**Directions**
I'd like the entries repeated exactly, without their pictures.

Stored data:
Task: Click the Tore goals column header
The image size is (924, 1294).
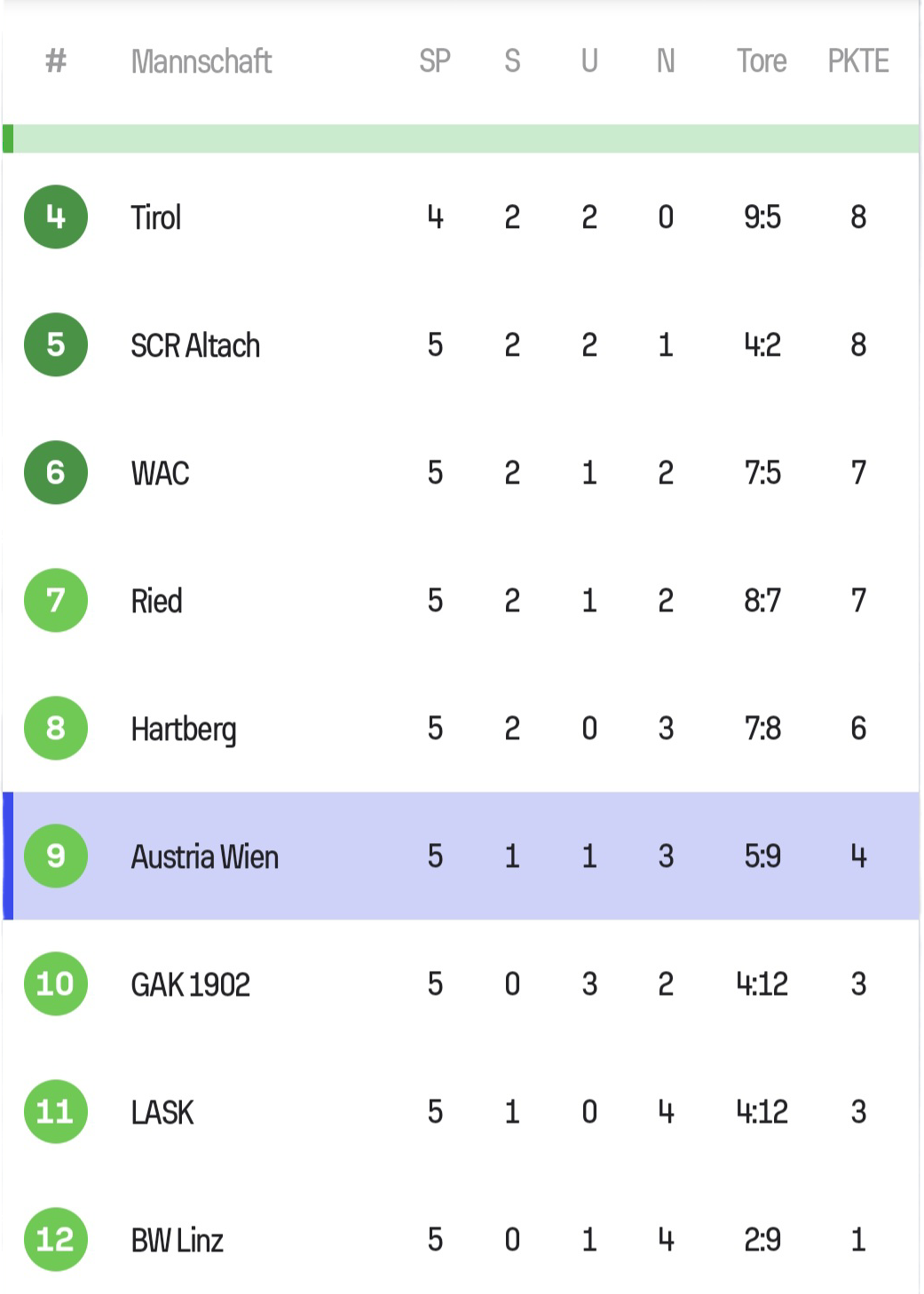Action: pos(762,61)
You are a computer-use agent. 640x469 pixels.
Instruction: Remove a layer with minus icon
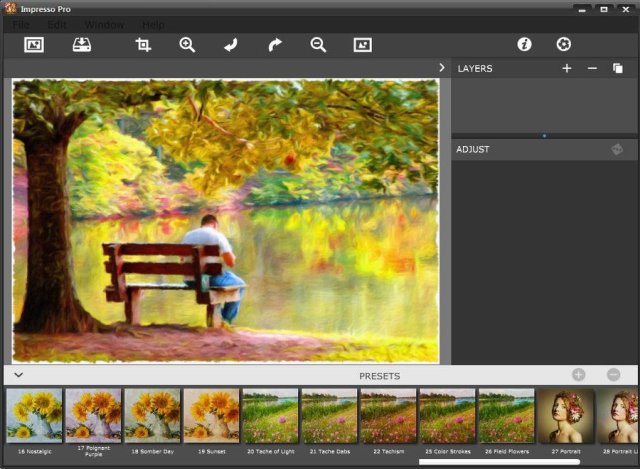[592, 68]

**Response to the exercise**
Task: Click the Tore goals column header
The image size is (924, 1294).
Action: pos(762,61)
You are a computer-use agent. 640x469 pixels.
Instruction: Remove a layer with minus icon
[592, 68]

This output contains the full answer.